::: TEXTE FOURNI :::

Mais comment donc qu’on doit faire pour utiliser le titre d’un groupe, légalement?

Et bien, c’est quand même super compliqué.


Je me contente simplement ici de poster un échange d’emails ayant eu lieu entre Celina Barahona, spécialiste en digital content, community manager de Girlznweb et artiste talentueuse, et un éditeur, qui était tombé sur la vidéo de mon interview par Girlznweb.

S’ensuit un échange kafkaien.

Il ne s’agit en aucun cas dans cet article de critiquer la position de cet éditeur, qui défend l’artiste et ses droits, mais plutôt de pointer la difficulté, pour quelqu’un qui veut faire les choses bien et légalement, mais qui n’est pas au fait des us et procédures, de les faire, les choses légalement….

Donc ça commence par là:

” Je me permets de vous écrire car j’ai regardé l’interview de Virginie Berger, et il s’avère que vous utilisez un titre de xxxx sur la video (…).

Nous représentons les droits des auteurs compositeurs des œuvres du groupe xxxx, et je n’ai pas reçu de demande pour l’utilisation de cette œuvre notamment dans cette video. (..)”

::: DONNÉES FOURNIES :::

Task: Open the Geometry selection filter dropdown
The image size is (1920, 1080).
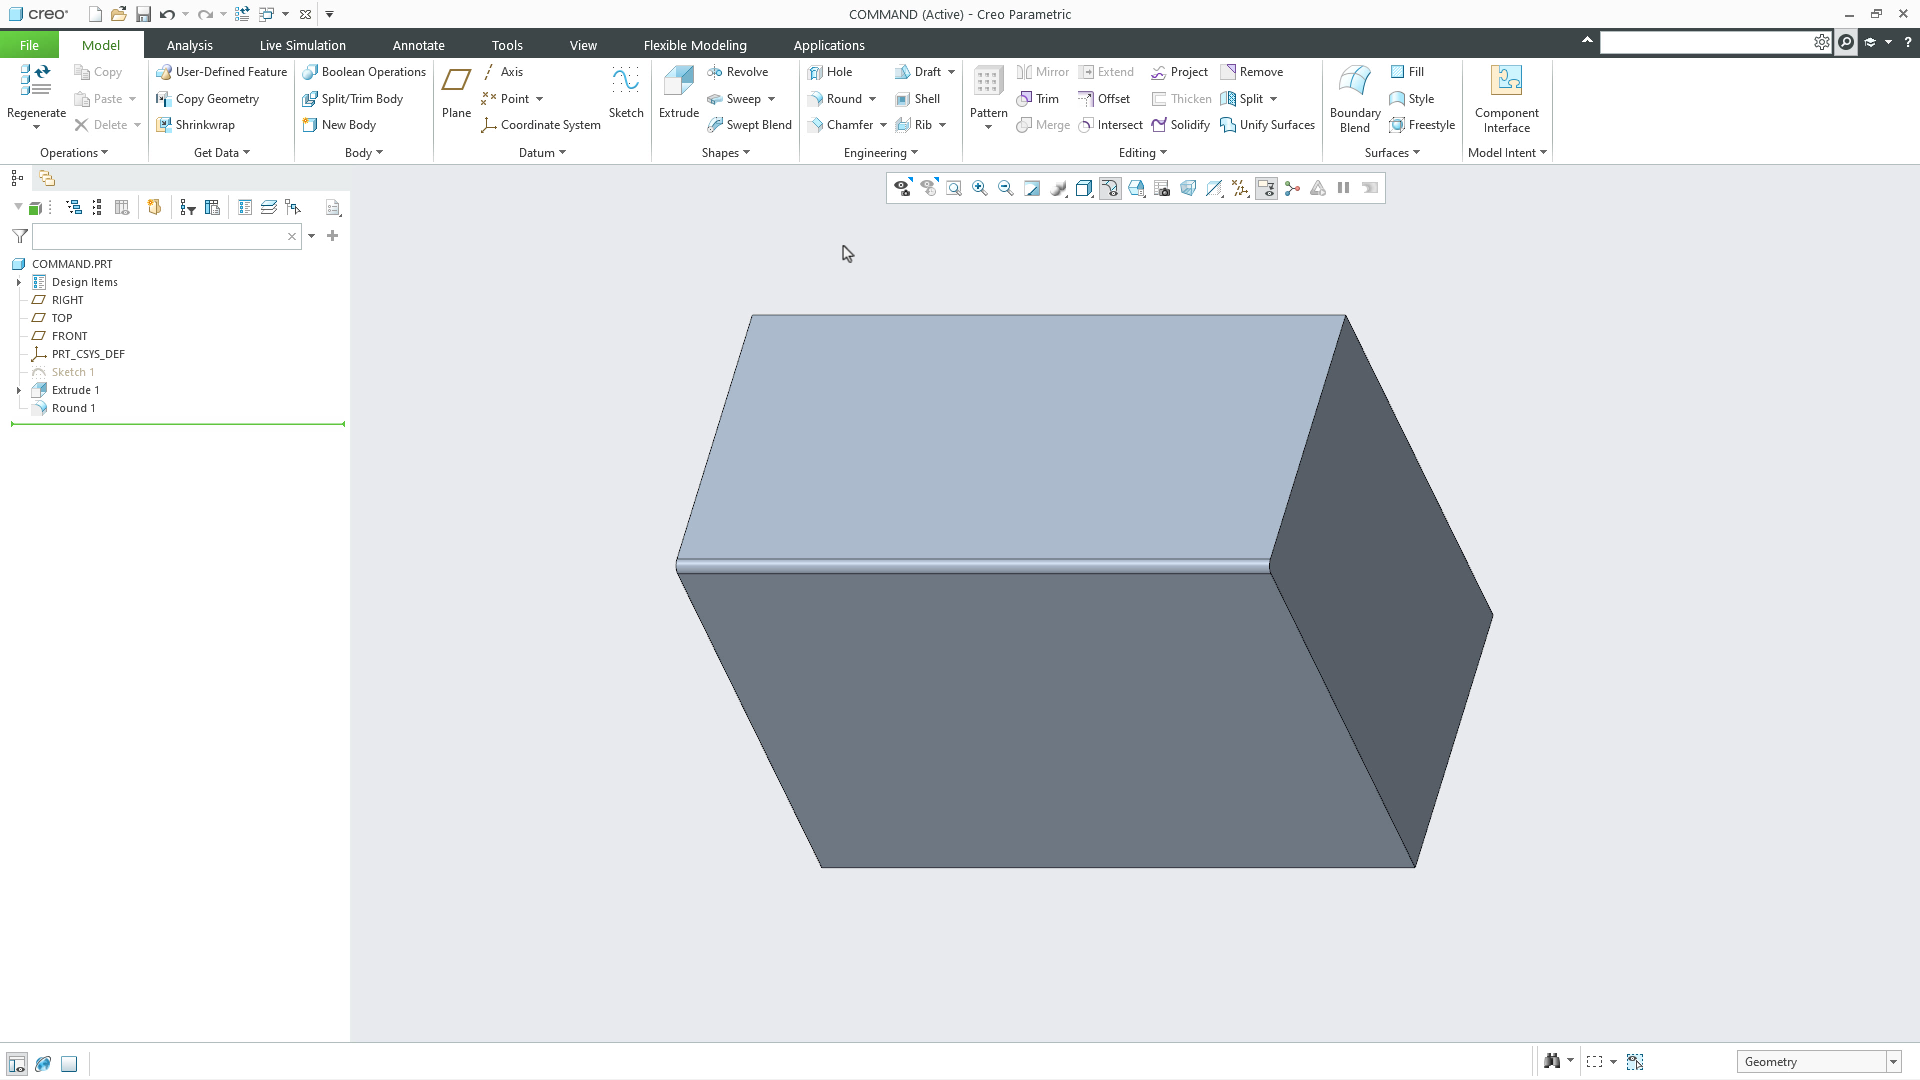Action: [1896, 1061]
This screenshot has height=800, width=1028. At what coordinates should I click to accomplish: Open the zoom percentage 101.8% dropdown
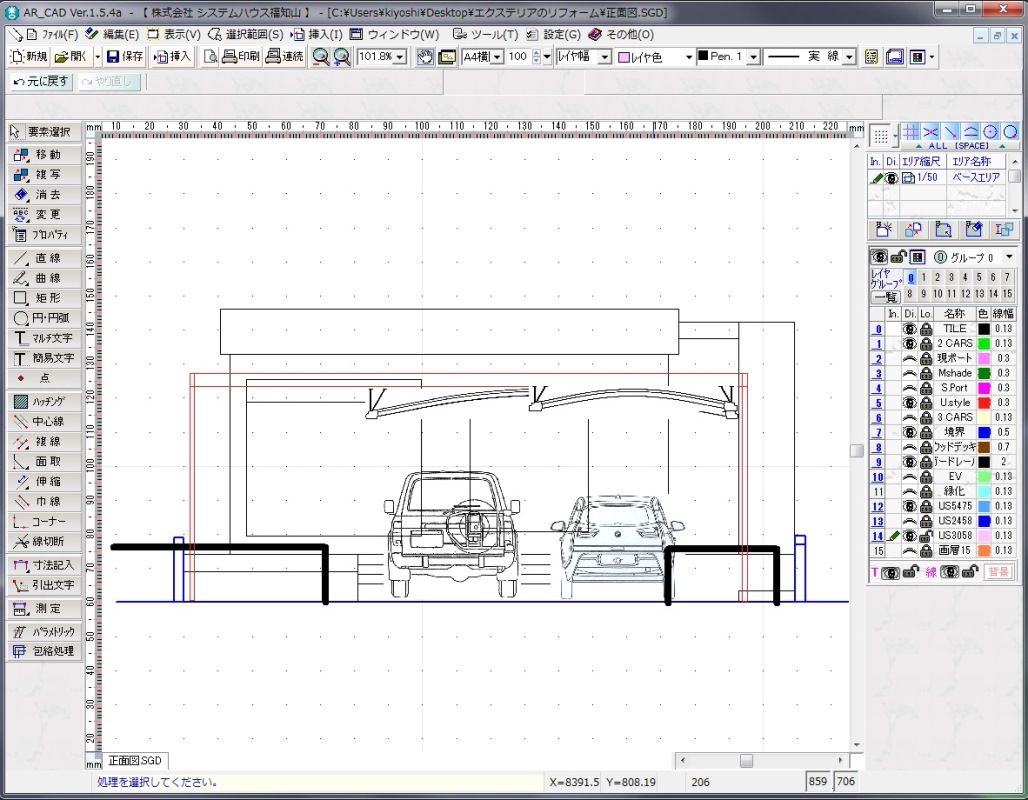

:::

CONSIGNES À TRAITER:
1. Recopiez à l'identique le passage du texte fourni allant de « Il ne s’agit » à « la video (…). ».
2. D'après le texte fourni, quelle fonction Celina Barahona occupe-t-elle chez Girlznweb ?

CORRIGÉ DE L'EXERCICE:
1.
Il ne s’agit en aucun cas dans cet article de critiquer la position de cet éditeur, qui défend l’artiste et ses droits, mais plutôt de pointer la difficulté, pour quelqu’un qui veut faire les choses bien et légalement, mais qui n’est pas au fait des us et procédures, de les faire, les choses légalement….

Donc ça commence par là:

” Je me permets de vous écrire car j’ai regardé l’interview de Virginie Berger, et il s’avère que vous utilisez un titre de xxxx sur la video (…).

2. Community manager.